«El nivel de los curriculums que hemos recibido es muy alto, lo cual nos ha agradado mucho. La calidad profesional es bienvenida en esta casa. Calculamos que, a mediados de junio, ya estará seleccionado el nuevo coordinador de comunicación».
Mediados de junio, día arriba o día abajo, es el periodo de tiempo que se ha dado la Fiscalía General del Estado, según han explicado fuentes oficiales de esta institución a Confilegal, para completar su equipo con el nuevo coordinador de comunciación.
Un puesto pensado para reforzar, de forma expresa, la información que genera la Fiscalía de la Audiencia Nacional y la Fiscalía Anticorrupción, dos focos generadores de noticias de alto nivel de interés para los medios de comunicación.
Inicialmente presentaron sus candidaturas 134 profesionales, pero finalmente 101 pasaron el corte; 78 mujeres y 23 hombres.
Muchos de los candidatos son periodistas de tribunales; algunos con experiencia, además, en gabinetes de comunicación de la Justicia.
De acuerdo con las bases, los seleccionados tendrán que vérselas ahora ante un tribunal en el que, de forma oral, y durante 30 minutos, tendrán que explicar cómo sería su actividad caso de ser elegido y responder a las preguntas que le hagan -una prueba idéntica a la llevada a cabo entre 2003 y 2004 por los miembros de la Comisión de Comunicación del CGPJ para seleccionar a la mayor parte de los jefes de prensa de los Tribunales Superiores de Justicia-.
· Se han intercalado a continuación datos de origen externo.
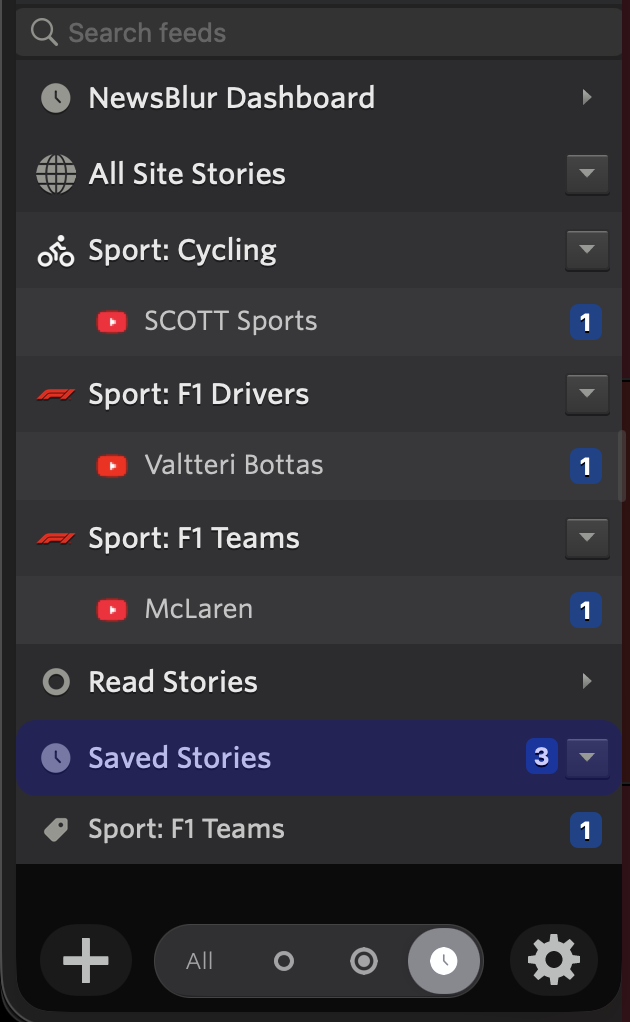Viewport: 630px width, 1022px height.
Task: Click the saved count badge on Saved Stories
Action: click(541, 757)
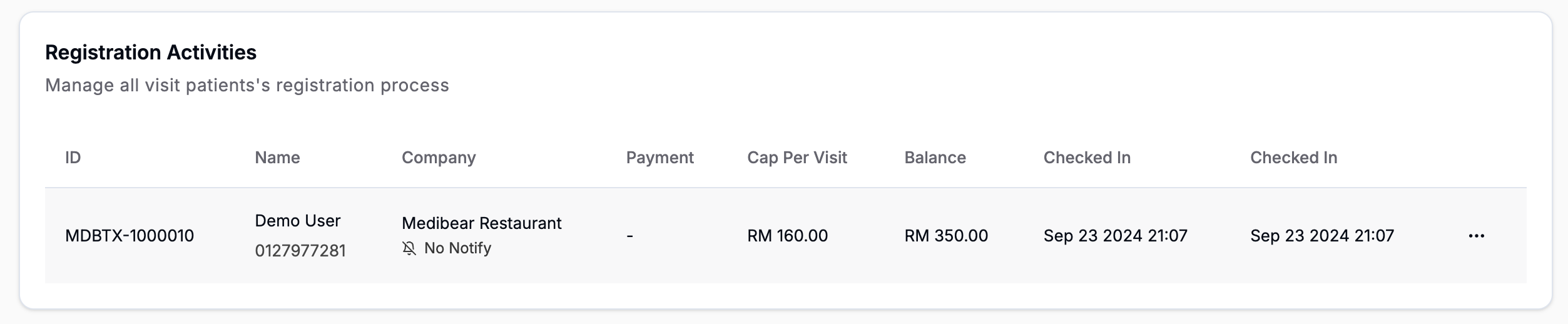
Task: Click the Balance column header
Action: (935, 158)
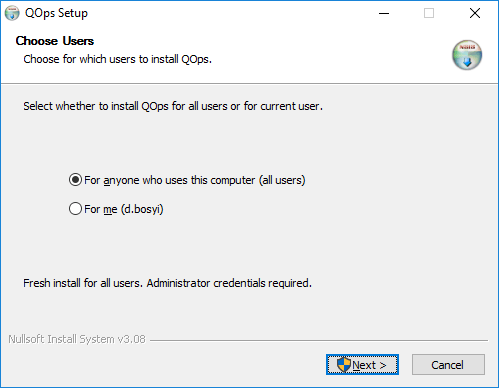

El puesto es de “personal laboral fuera de convenio, de coordinador área de comunicación” -contrato de interino por vacante hasta que se provea en su momento con carácter definitivo- y el sueldo que se indica en las bases de la convocatoria es de un máximo de 46.934,04 euros brutos al año, repartidos en 35.646,12 euros de salario base, 5.941,02 euros de pagas extraordinarias y un plus de productividad, que no puede superar el 15 por ciento del salario base.
La plaza ha sido convocada por el Ministerio de Justicia, y más concretamente la Subsecretaria de Justicia, Áurea Roldán, porque la Fiscalía General del Estado adolece de presupuesto propio, una reivindicación que, en los últimos meses, se ha hecho más patente por parte de las asociaciones de fiscales y del propio fiscal general del Estado.